Task list
- A) Answer these questions about the great apes exposition article, one per line:
(i) Where in Brazzaville was the exposition held?
(ii) How many presentations were made by experts during the conference?
(iii) How many people visited the exposition?
- B) From the great apes exposition article, print the part that opens with the words containing "Over the two" and closes with "in the world.".

Excerpt section start

SOS - Help The Great Apes


May 26, 2008

A Great Apes Exposition, organized by the Ministry of Forest Economy and the French Embassy, in collaboration with conservation NGOs, was held at the French Cultural Center in Brazzaville from May 11-26, 2008.  It attracted thousands of visitors who were able to examine, firsthand, the numerous similarities between humans and great apes.

Over the two weeks of the photo exhibit, many citizens of Brazzaville, of all ages, got their first ever opportunity to view these Congolese stars, the gorillas, chimpanzees and bonobos that are studied and loved everywhere else in the world.

There were a number of reasons for the event:
• to recognize the critical predicament facing these animals presently
• to understand the ecological role they play in forest regeneration through extensive seed dissemination
• to consider the inestimable loss of our “closest relatives” and the medical and genetic secrets they possess

During the conference, ten presentations were made by eminent experts, sponsored by the  MTN Company and the Spanish Great Apes Project.  Presentation themes covered great ape behavior, forest regeneration, the application of international conventions protecting the various species and the range of health problems they face.  

Stopping the decline of great ape populations cannot occur without close collaboration between state structures in charge of wildlife conservation and forest preservation, national/international NGOs, and the local communities and traditional authorities which share the habitat.  Among the NGOs present for the French Cultural Center discussions on collaboration were:  the John Aspinal Foundation, the Jane Goodall Institute, the Wildlife Conservation Society, HELP, the United Nations’s GRASP project and the Lola ya Bonobo sanctuary of Kinshasa.  These groups shared their fieldwork findings and expressed their fears about the enormous pressures threatening the future of the great apes, particularly the increasing destruction of the ape habitat and the targeted poaching of gorillas, chimpanzees and bonobos.

The exposition made a point of recognizing the tourism value of these species but, most important, it represented an important step in firming up the critical collaboration necessary to protect these animals for ethical, ecological and economic reasons.

Over 3,000 people, more than half of them students, visited the exposition.

Excerpt section end
Data excerpts section start

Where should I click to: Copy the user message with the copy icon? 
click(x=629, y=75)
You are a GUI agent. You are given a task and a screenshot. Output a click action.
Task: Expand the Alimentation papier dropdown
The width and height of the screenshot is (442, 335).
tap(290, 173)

Data excerpts section end
Data excerpts section start

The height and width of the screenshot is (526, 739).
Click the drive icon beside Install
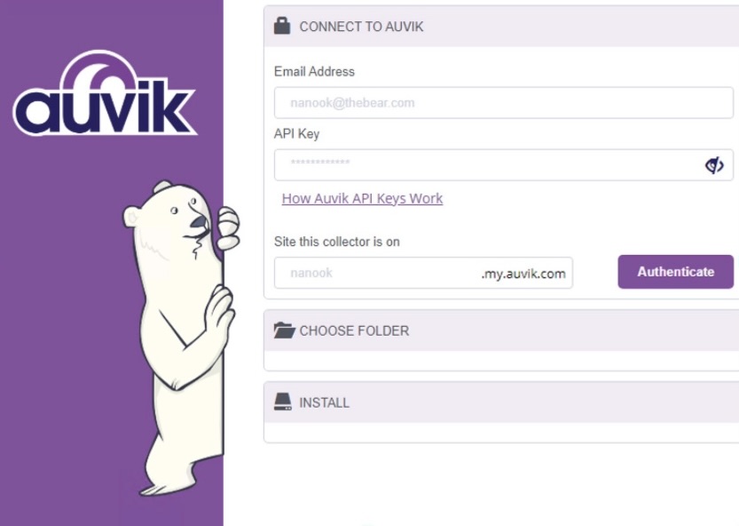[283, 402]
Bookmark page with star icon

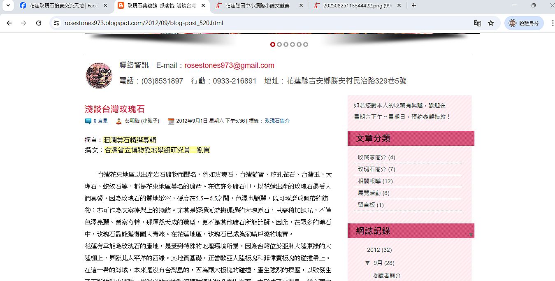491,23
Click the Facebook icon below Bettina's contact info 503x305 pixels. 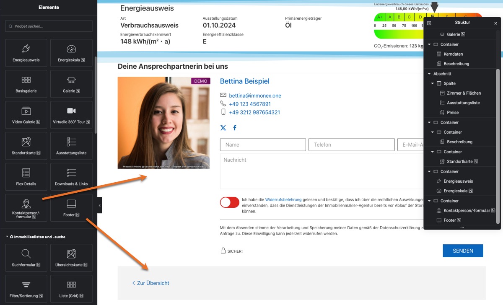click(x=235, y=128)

Data excerpts section end
Data excerpts section start

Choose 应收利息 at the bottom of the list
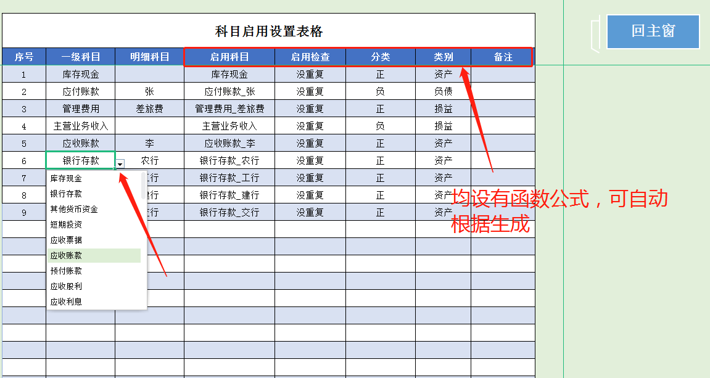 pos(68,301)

Data excerpts section end

Task-by-task answers
- A)
(i) At the French Cultural Center.
(ii) Ten.
(iii) Over 3,000, more than half of them students.

- B)
Over the two weeks of the photo exhibit, many citizens of Brazzaville, of all ages, got their first ever opportunity to view these Congolese stars, the gorillas, chimpanzees and bonobos that are studied and loved everywhere else in the world.